I am the assigned Gen-ART reviewer for this draft. For background on
Gen-ART, please see the FAQ at
<http://wiki.tools.ietf.org/area/gen/trac/wiki/GenArtfaq>.
Please resolve these comments along with any other Last Call comments
you may receive.
Document: draft-mcdonald-ipps-uri-scheme-16
Reviewer: Robert Sparks
Review Date: 21-Nov-2014
IETF LC End Date: 25-Nov-2014
IESG Telechat date: 4-Dec-2014
Summary: Almost ready, but has nits that should be addressed before
publication as a Proposed Standard
Nits/editorial comments:
First: (For Barry as sponsoring AD and shepherd):
I think you might want to say more about how this and the related PWG
documents are being handled cross-organization.
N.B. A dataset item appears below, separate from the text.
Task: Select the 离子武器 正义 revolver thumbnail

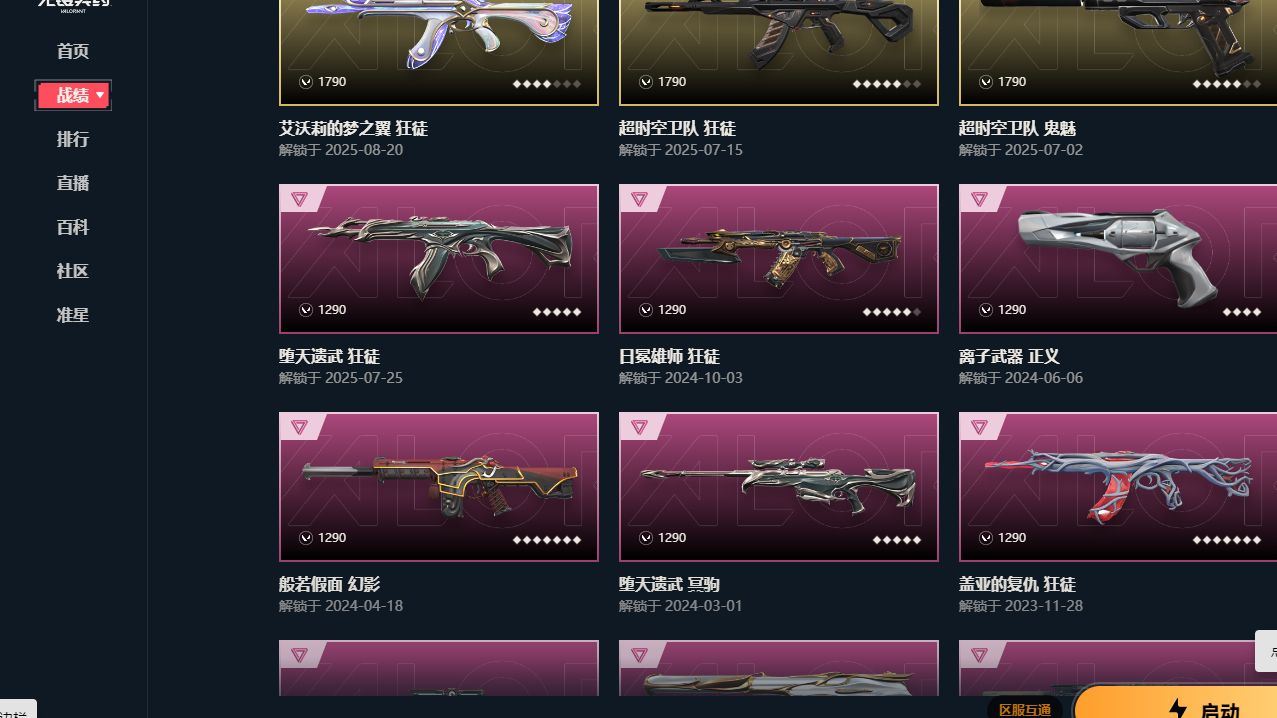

An RFC that normatively updates a document under some other
organization's change control is an unusual thing. Usually there are
parallel documents coordinating this. Is there such a parallel PWG doc
this time?
Why aren't there RFC variants of the PWG docs (we've republished other
organization's documents in the RFC series before...)
Second: The 6 step construction in section 3 is a little odd. Why aren't
steps 3-5 collapsed into one step that says "go do what https: says to
do"? Split this way, especially with the repeated guidance in the
security considerations section pointing somewhat loosely to 7320 and
5246 for things that "can be used to address this threat" looks like an
opportunity for someone to get creative with how they check the
certificate supplied by the server against the name in the URI. If you
don't want anything but what happens in https to happen, I think it
needs to be more clearly stated. Otherwise, doesn't this go off into RFC
6125 territory?
Lastly (and much smaller nits):
There are several callouts from the text that look like references that
are not represented in the references section.
ID nits complains about all of these, and should make them easy to find
and fix.
For example (from section 1.2):
2) Some existing IPP Client and IPP Printer implementations of HTTP
Upgrade [RFC 2717] do not perform upgrade at the beginning of
This reference is oddly constructed - please check early with the RFC
Editor on whether they
will take this, or want something a little different.
[HTTP1.1] HTTP/1.1. See [RFC7230], [RFC7231], [RFC7232],
[RFC7233], [RFC7234], and [RFC7235].
This line is wrong, and is causing idnits to complain once where it
shouldn't.
(The thing in the [] should be RFC7235, not 4):
[RFC7234] Fielding, R., and J. Reschke, "Hypertext Transfer Protocol
(HTTP/1.1): Authentication", RFC 7235, June 2014.